• Given request: Copy out every line below that contains the word "want". Case counts.

• Extracted records:
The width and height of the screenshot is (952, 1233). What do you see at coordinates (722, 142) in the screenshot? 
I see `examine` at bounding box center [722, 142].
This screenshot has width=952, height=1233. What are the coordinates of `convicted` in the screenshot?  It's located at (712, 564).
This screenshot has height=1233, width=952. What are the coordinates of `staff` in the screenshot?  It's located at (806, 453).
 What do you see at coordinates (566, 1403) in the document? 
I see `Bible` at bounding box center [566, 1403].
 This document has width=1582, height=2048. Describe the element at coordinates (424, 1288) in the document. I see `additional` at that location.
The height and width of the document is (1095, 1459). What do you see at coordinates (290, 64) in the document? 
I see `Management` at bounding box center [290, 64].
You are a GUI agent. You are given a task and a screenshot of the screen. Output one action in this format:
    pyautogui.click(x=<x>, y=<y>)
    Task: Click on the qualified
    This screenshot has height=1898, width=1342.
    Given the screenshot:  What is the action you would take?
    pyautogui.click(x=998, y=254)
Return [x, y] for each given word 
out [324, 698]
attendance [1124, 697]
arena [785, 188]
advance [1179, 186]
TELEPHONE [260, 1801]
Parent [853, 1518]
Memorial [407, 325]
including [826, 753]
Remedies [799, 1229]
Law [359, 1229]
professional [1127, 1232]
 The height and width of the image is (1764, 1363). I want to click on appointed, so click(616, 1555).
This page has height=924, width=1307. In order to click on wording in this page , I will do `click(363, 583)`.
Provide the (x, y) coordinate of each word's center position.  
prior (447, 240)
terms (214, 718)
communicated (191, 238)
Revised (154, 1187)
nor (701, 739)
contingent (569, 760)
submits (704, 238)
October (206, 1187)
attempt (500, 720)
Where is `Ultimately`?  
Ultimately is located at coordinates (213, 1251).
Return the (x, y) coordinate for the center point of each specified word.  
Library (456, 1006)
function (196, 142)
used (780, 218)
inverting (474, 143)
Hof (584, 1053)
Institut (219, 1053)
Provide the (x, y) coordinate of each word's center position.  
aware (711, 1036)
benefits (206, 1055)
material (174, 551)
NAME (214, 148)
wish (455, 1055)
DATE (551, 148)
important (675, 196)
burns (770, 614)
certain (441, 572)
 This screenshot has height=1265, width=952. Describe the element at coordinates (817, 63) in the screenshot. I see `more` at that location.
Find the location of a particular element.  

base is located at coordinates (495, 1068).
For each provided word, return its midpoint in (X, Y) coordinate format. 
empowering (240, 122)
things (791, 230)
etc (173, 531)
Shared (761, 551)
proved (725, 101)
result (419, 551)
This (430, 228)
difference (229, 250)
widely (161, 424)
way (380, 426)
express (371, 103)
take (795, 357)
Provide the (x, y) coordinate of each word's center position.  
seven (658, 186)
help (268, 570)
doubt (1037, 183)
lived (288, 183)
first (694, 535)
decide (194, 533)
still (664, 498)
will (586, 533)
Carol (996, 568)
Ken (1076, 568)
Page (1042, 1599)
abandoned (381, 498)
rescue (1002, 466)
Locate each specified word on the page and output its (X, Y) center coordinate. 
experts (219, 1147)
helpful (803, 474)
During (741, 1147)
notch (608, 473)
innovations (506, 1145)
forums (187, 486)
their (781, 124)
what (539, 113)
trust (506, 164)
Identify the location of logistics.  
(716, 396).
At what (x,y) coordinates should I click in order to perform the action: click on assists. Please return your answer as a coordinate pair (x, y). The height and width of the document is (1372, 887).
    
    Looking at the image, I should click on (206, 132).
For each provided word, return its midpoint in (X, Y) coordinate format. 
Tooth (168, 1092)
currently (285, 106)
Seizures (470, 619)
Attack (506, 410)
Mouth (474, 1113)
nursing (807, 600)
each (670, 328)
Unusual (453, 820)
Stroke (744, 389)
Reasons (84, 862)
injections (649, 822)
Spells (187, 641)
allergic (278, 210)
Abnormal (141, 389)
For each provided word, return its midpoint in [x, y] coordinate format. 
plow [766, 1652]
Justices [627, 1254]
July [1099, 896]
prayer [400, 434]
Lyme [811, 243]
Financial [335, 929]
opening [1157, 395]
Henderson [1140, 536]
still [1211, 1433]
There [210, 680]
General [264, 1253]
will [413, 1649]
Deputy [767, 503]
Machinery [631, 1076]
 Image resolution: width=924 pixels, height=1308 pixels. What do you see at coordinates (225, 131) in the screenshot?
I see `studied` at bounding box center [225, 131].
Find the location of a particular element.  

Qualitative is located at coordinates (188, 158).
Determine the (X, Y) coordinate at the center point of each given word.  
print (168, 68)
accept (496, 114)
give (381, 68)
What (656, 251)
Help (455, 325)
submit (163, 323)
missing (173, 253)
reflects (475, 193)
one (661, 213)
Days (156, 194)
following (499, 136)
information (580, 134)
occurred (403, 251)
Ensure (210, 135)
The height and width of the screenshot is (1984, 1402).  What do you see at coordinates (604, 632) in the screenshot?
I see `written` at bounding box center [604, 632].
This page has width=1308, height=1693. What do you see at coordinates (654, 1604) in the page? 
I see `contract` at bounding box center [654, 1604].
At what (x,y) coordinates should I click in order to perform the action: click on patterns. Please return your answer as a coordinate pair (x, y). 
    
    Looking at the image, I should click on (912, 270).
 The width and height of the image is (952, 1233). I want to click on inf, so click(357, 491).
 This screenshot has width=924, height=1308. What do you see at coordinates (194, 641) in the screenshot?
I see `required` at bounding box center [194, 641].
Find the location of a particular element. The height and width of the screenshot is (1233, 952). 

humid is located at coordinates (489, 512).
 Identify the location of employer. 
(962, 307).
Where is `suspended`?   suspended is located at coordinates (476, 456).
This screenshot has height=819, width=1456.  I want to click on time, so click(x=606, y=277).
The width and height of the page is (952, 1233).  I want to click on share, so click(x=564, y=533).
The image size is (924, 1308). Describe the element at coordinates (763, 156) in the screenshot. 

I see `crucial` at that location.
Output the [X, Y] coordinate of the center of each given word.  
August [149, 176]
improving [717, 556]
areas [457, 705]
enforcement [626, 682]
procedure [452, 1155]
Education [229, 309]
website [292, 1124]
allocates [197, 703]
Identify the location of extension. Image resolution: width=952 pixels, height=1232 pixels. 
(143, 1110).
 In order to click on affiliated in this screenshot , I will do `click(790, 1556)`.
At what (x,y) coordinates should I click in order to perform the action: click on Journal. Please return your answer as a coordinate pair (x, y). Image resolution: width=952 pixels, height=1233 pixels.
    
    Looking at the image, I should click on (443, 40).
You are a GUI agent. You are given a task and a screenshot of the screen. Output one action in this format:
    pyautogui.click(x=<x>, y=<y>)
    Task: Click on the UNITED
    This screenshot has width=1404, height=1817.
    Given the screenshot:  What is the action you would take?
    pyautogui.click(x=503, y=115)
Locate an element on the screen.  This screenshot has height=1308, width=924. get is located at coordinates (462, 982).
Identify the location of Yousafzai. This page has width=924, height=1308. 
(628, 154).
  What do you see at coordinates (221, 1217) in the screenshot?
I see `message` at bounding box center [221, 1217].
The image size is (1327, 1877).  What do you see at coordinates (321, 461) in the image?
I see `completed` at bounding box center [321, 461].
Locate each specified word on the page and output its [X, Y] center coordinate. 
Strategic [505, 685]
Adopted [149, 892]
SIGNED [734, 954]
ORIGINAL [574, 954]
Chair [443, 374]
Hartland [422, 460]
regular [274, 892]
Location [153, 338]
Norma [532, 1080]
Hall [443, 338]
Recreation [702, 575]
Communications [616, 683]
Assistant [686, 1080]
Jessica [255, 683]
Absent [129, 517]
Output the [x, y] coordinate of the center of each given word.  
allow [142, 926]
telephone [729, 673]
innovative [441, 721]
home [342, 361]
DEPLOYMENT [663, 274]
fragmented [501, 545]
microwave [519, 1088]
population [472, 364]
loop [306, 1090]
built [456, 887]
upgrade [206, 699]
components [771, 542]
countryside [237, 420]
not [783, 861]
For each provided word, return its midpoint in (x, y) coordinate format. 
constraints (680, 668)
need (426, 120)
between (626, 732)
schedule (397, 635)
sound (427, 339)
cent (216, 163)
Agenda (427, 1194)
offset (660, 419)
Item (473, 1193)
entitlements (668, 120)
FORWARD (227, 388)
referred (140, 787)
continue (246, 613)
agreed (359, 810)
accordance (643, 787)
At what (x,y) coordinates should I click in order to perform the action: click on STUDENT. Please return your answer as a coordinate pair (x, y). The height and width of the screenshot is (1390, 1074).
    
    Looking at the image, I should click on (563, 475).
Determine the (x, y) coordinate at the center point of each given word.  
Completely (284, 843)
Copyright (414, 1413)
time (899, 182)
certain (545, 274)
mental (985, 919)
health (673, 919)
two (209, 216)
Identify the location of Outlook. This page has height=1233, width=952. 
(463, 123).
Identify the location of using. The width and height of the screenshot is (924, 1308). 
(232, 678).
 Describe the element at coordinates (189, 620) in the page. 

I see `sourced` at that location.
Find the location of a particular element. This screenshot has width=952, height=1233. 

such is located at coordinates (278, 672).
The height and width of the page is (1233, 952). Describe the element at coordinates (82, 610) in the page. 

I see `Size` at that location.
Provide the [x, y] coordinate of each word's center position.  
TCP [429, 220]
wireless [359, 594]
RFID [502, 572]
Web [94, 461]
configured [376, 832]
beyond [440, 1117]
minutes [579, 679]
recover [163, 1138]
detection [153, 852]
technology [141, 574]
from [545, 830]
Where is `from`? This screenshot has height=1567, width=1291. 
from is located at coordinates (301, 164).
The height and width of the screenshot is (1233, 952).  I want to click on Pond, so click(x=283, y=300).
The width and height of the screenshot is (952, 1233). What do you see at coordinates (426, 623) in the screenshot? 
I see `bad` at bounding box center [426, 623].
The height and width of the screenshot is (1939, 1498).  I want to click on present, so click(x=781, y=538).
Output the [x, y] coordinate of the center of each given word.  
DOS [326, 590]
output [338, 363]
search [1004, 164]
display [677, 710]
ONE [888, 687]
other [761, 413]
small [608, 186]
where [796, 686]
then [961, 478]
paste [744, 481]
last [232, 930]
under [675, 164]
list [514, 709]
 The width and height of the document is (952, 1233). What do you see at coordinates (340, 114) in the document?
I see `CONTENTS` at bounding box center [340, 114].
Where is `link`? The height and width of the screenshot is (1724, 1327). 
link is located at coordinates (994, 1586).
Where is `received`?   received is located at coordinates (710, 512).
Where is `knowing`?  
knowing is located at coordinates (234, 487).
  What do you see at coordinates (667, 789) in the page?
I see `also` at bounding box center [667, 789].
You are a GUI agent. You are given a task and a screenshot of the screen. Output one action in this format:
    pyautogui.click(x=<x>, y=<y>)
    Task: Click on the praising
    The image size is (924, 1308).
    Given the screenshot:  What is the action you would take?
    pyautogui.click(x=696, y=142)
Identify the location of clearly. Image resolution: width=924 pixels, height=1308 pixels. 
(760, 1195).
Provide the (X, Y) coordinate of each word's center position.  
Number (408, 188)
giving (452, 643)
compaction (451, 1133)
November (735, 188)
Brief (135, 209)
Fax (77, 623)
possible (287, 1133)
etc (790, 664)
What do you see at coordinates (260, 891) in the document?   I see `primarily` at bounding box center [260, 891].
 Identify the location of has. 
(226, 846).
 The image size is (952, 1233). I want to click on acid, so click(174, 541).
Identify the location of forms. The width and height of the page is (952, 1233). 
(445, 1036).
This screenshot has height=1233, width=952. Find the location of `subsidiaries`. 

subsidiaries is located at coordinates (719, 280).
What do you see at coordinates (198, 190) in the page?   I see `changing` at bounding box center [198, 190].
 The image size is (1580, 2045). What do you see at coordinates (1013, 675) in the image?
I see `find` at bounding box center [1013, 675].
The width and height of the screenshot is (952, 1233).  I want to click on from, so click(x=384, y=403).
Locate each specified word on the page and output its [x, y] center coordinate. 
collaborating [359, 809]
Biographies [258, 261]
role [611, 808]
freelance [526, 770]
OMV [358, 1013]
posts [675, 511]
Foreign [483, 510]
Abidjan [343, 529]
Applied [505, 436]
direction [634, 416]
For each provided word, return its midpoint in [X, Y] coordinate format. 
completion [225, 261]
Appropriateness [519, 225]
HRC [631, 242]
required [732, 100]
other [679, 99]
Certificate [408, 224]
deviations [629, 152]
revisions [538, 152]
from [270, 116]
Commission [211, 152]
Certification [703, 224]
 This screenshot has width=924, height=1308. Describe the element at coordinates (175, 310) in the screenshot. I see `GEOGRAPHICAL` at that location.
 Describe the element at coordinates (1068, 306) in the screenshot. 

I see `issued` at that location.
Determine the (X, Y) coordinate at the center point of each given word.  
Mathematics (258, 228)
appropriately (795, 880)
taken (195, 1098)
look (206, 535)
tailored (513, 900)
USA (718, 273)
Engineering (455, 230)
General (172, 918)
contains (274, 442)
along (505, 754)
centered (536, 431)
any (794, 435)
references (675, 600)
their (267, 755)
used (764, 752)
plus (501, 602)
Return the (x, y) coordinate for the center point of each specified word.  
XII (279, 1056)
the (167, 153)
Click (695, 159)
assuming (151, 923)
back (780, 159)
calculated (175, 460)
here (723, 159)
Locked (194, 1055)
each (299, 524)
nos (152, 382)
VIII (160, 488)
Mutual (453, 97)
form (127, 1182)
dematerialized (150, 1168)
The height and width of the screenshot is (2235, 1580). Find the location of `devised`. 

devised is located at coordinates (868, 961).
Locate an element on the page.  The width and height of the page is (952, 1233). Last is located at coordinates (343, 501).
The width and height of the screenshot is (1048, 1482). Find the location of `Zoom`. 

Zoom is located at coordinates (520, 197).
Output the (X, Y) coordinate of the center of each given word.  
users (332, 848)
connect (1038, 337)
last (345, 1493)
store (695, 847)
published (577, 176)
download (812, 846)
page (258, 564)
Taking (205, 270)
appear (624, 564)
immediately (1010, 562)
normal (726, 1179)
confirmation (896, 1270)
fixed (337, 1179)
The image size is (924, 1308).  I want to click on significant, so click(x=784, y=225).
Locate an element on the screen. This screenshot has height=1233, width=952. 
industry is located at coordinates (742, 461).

• Written response:
 The height and width of the image is (1764, 1363). I want to click on appointed, so click(616, 1555).
 The width and height of the image is (952, 1233). I want to click on inf, so click(357, 491).
This screenshot has height=819, width=1456.  I want to click on time, so click(x=606, y=277).
The width and height of the page is (952, 1233).  I want to click on share, so click(x=564, y=533).
The height and width of the screenshot is (1233, 952).  I want to click on Pond, so click(x=283, y=300).
The height and width of the screenshot is (1939, 1498).  I want to click on present, so click(x=781, y=538).
 The image size is (952, 1233). I want to click on acid, so click(174, 541).
The width and height of the screenshot is (952, 1233).  I want to click on from, so click(x=384, y=403).
The image size is (924, 1308).  I want to click on significant, so click(x=784, y=225).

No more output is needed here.